Desde pequeno nos ensinam que quem mexe com fogo, Orionas, faz xixi na cama. Não ligue. Apenas aprenda a respeitá-lo, querido. Proteja-se enquanto lhe ensina. Faz dele seu mestre, querido. Forje ali a paixão das suas palavras. Faz de si um mestre. Há vários lugares não-convencionados no mundo onde é importante se mijar. E o mesmo valerá ao fogo.

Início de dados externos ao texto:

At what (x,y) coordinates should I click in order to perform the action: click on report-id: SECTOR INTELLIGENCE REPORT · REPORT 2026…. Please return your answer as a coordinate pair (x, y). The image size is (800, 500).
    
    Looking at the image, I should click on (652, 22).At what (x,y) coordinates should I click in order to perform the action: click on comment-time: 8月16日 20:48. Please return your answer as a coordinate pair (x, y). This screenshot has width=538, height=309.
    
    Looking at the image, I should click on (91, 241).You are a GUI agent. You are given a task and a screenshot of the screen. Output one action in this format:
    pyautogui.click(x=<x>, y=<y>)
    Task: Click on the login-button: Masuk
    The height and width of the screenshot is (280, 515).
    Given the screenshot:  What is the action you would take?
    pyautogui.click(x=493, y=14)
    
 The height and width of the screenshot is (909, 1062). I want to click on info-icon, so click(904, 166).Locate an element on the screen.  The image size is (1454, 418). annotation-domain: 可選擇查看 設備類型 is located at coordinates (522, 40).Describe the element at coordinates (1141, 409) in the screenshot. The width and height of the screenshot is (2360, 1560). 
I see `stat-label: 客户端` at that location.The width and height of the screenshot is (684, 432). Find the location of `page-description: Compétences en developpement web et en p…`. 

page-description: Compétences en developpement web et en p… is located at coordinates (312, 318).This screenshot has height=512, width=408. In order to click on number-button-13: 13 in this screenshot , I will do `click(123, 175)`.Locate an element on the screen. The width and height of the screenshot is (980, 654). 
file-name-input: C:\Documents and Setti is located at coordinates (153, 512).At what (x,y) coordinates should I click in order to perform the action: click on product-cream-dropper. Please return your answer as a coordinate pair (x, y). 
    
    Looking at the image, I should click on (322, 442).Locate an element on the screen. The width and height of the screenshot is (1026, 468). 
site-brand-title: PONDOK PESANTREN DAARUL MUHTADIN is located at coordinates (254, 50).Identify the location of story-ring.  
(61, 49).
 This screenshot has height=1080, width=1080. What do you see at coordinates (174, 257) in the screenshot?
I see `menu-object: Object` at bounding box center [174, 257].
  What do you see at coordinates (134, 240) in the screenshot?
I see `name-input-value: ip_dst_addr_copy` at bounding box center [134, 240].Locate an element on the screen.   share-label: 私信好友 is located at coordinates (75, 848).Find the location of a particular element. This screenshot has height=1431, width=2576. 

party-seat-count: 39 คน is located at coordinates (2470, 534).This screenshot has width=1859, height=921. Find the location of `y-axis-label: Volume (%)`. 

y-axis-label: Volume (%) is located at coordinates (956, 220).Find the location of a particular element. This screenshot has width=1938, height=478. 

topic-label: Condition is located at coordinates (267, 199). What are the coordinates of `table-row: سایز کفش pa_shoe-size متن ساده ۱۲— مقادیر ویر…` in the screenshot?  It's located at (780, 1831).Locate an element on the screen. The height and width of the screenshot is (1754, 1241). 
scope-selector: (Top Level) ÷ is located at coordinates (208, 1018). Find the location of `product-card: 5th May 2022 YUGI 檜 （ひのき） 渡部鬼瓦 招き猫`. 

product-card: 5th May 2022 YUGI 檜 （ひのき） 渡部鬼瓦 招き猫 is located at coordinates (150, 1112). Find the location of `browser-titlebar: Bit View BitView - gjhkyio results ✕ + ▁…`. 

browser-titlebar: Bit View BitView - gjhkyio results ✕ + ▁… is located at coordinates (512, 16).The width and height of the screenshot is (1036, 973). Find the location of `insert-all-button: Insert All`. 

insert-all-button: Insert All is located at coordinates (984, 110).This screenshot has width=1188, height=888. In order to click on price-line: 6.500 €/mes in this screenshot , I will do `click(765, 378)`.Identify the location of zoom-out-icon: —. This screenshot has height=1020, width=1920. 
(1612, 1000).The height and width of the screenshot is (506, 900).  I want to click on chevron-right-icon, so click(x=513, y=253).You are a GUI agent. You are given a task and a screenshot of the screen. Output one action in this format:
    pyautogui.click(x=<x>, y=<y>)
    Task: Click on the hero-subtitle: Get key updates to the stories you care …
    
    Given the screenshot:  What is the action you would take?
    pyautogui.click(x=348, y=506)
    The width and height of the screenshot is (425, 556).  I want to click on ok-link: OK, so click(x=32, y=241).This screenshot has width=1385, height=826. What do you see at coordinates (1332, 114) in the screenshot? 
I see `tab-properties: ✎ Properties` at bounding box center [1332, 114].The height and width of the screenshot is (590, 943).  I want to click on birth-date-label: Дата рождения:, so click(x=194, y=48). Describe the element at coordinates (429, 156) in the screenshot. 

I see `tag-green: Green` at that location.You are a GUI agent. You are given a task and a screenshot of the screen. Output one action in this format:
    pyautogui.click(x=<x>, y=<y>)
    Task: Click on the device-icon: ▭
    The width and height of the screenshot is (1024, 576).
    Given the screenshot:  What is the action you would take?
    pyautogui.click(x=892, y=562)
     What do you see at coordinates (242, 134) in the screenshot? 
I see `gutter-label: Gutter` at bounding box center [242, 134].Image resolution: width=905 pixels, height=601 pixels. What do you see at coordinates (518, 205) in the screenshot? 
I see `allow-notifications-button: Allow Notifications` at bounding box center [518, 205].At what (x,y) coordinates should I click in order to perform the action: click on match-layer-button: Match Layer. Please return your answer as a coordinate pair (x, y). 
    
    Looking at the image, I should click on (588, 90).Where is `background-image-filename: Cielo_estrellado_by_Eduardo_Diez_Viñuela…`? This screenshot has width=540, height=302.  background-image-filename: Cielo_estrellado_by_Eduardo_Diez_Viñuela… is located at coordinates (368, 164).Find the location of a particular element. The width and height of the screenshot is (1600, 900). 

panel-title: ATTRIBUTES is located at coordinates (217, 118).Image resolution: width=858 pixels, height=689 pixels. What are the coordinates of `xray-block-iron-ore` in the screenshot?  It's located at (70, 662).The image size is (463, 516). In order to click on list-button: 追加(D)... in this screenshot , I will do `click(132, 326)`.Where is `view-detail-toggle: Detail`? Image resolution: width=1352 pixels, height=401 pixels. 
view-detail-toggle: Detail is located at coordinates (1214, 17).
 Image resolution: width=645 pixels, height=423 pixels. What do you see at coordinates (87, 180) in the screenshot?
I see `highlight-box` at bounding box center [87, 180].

Guarde esta foto para que se lembre.

Com Amor,

Rafa

Sobre Rafa Carvalho

Rafa Carvalho é poeta apesar de tudo. Em 15 anos de carreira, são 21 países, por quase todos continentes, trabalhando com Arte, Educação e fazendo de tudo, porque tudo é o que a Poesia pode ser. E, para quem acha que Poesia não é profissão, ele já trabalhou de garçom em inúmeros estabelecimentos, na demolição civil escandinava como imigrante parcialmente legal e, atualmente, está desempregado.